Any of the computer systems mentioned herein may utilize any suitable number of subsystems. Examples of such subsystems are shown in FIG. 25 in computer system 10. In some embodiments, a computer system includes a single computer apparatus, where the subsystems can be the components of the computer apparatus. In other embodiments, a computer system can include multiple computer apparatuses, each being a subsystem, with internal components. A computer system can include desktop and laptop computers, tablets, mobile phones and other mobile devices.

The subsystems shown in FIG. 25 are interconnected via a system bus 75. Additional subsystems such as a printer 74, keyboard 78, storage device(s) 79, monitor 76, which is coupled to display adapter 82, and others are shown. Peripherals and input/output (I/O) devices, which couple to I/O controller 71, can be connected to the computer system by any number of means known in the art such as input/output (I/O) port 77 (e.g., USB, FireWire). For example, I/O port 77 or external interface 81 (e.g. Ethernet, Wi-Fi, etc.) can be used to connect computer system 10 to a wide area network such as the Internet, a mouse input device, or a scanner. The interconnection via system bus 75 allows the central processor 73 to communicate with each subsystem and to control the execution of a plurality of instructions from system memory 72 or the storage device(s) 79 (e.g., a fixed disk, such as a hard drive, or optical disk), as well as the exchange of information between subsystems. The system memory 72 and/or the storage device(s) 79 may embody a computer readable medium. Another subsystem is a data collection device 85, such as a camera, microphone, accelerometer, and the like. Any of the data mentioned herein can be output from one component to another component and can be output to the user.

A computer system can include a plurality of the same components or subsystems, e.g., connected together by external interface 81, by an internal interface, or via removable storage devices that can be connected and removed from one component to another component. In some embodiments, computer systems, subsystem, or apparatuses can communicate over a network. In such instances, one computer can be considered a client and another computer a server, where each can be part of a same computer system. A client and a server can each include multiple systems, subsystems, or components.
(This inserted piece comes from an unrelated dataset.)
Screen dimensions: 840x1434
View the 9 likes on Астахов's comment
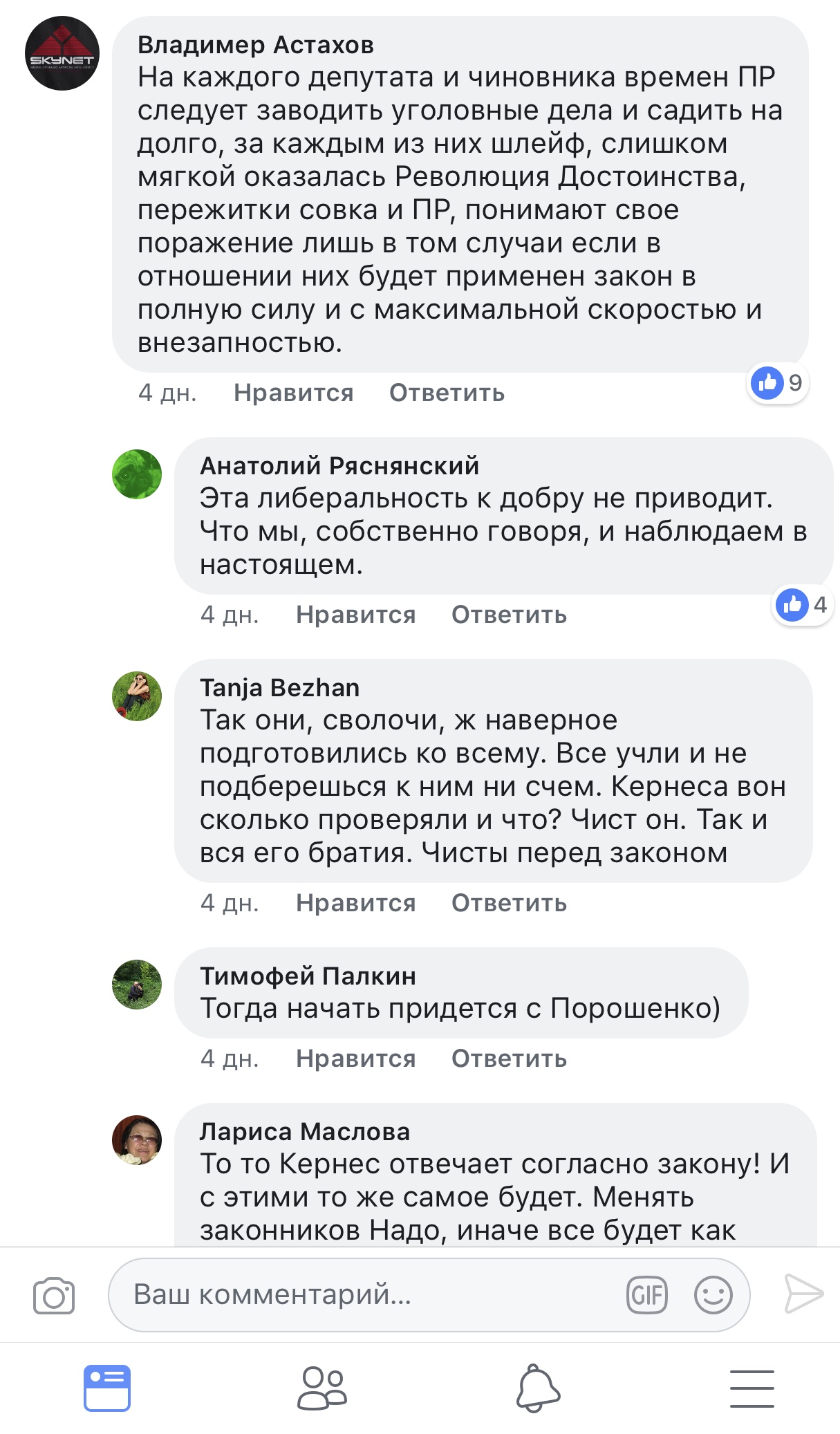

Aspects of embodiments can be implemented in the form of control logic using hardware circuitry (e.g. an application specific integrated circuit or field programmable gate array) and/or using computer software with a generally programmable processor in a modular or integrated manner. As used herein, a processor can include a single-core processor, multi-core processor on a same integrated chip, or multiple processing units on a single circuit board or networked, as well as dedicated hardware. Based on the disclosure and teachings provided herein, a person of ordinary skill in the art will know and appreciate other ways and/or methods to implement embodiments of the present invention using hardware and a combination of hardware and software.

Any of the software components or functions described in this application may be implemented as software code to be executed by a processor using any suitable computer language such as, for example, Java, C, C++, C#, Objective-C, Swift, or scripting language such as Perl or Python using, for example, conventional or object-oriented techniques. The software code may be stored as a series of instructions or commands on a computer readable medium for storage and/or transmission. A suitable non-transitory computer readable medium can include random access memory (RAM), a read only memory (ROM), a magnetic medium such as a hard-drive or a floppy disk, or an optical medium such as a compact disk (CD) or DVD (digital versatile disk), flash memory, and the like. The computer readable medium may be any combination of such storage or transmission devices.
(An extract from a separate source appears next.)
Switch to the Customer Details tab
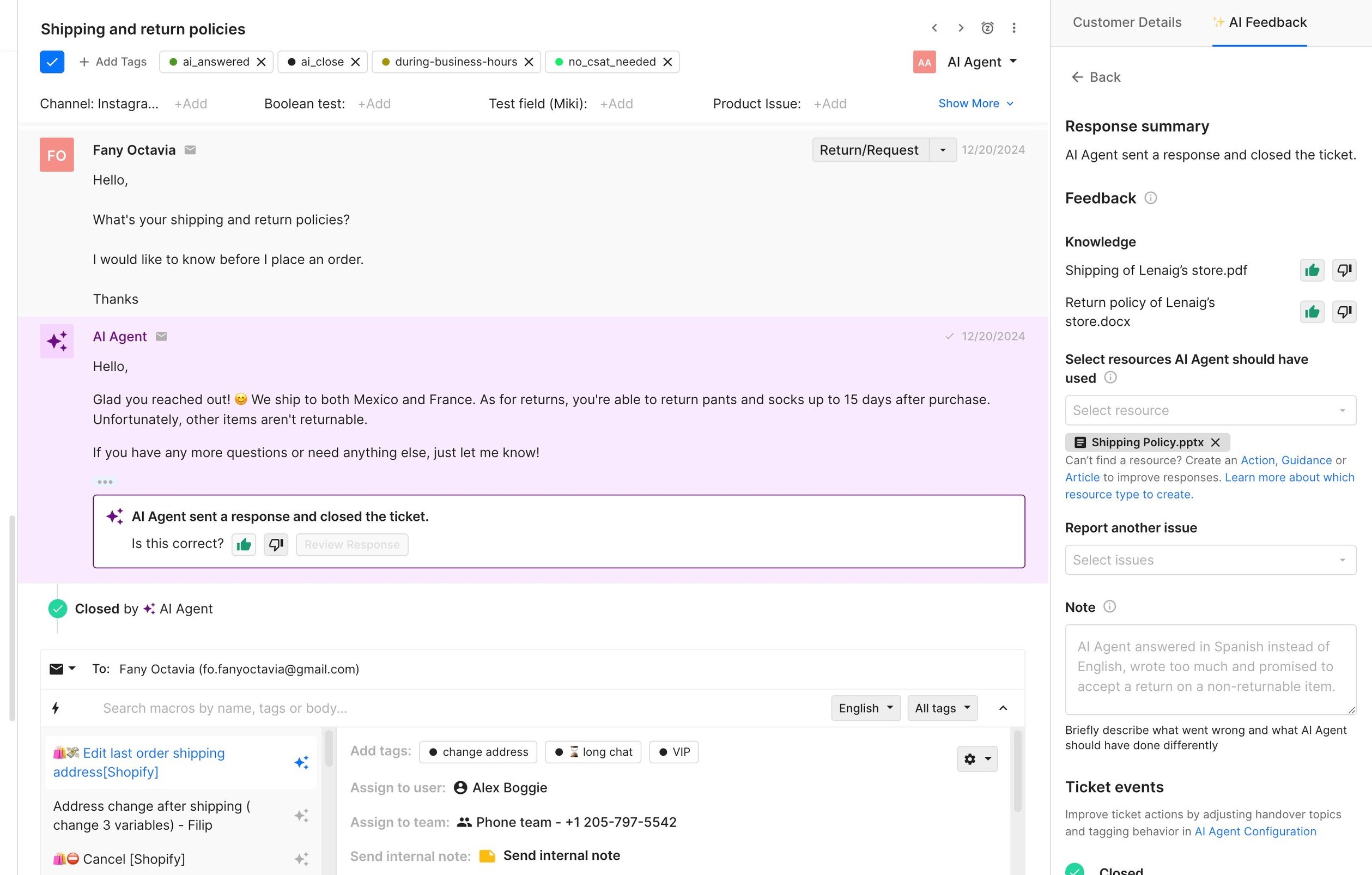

Such programs may also be encoded and transmitted using carrier signals adapted for transmission via wired, optical, and/or wireless networks conforming to a variety of protocols, including the Internet. As such, a computer readable medium may be created using a data signal encoded with such programs. Computer readable media encoded with the program code may be packaged with a compatible device or provided separately from other devices (e.g., via Internet download). Any such computer readable medium may reside on or within a single computer product (e.g. a hard drive, a CD, or an entire computer system), and may be present on or within different computer products within a system or network. A computer system may include a monitor, printer, or other suitable display for providing any of the results mentioned herein to a user.
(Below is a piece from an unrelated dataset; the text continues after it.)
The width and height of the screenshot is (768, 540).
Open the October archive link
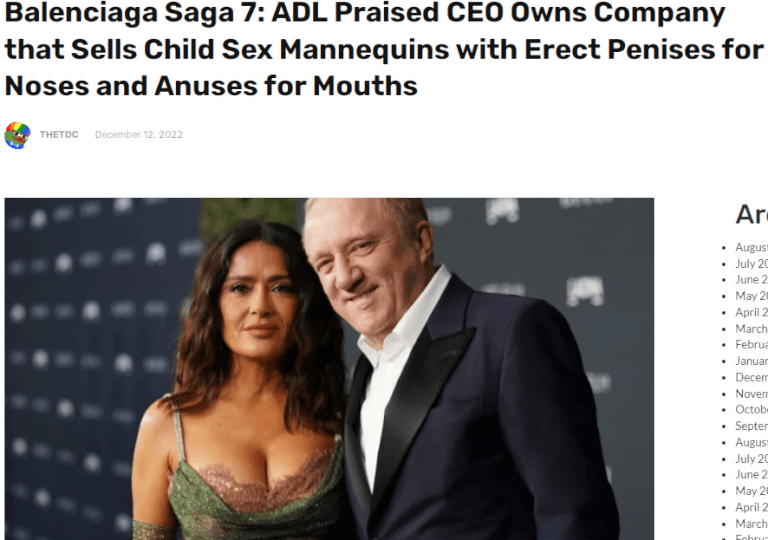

Any of the methods described herein may be totally or partially performed with a computer system including one or more processors, which can be configured to perform the steps. Thus, embodiments can be directed to computer systems configured to perform the steps of any of the methods described herein, potentially with different components performing a respective step or a respective group of steps. Although presented as numbered steps, steps of methods herein can be performed at a same time or at different times or in a different order. Additionally, portions of these steps may be used with portions of other steps from other methods. Also, all or portions of a step may be optional. Additionally, any of the steps of any of the methods can be performed with modules, units, circuits, or other means of a system for performing these steps.

The specific details of particular embodiments may be combined in any suitable manner without departing from the spirit and scope of embodiments of the invention. However, other embodiments of the invention may be directed to specific embodiments relating to each individual aspect, or specific combinations of these individual aspects.

The above description of example embodiments of the invention has been presented for the purposes of illustration and description. It is not intended to be exhaustive or to limit the invention to the precise form described, and many modifications and variations are possible in light of the teaching above.

A recitation of “a”, “an” or “the” is intended to mean “one or more” unless specifically indicated to the contrary. The use of “or” is intended to mean an “inclusive or,” and not an “exclusive or” unless specifically indicated to the contrary. Reference to a “first” component does not necessarily require that a second component be provided. Moreover reference to a “first” or a “second” component does not limit the referenced component to a particular location unless expressly stated. The term “based on” is intended to mean “based at least in part on.”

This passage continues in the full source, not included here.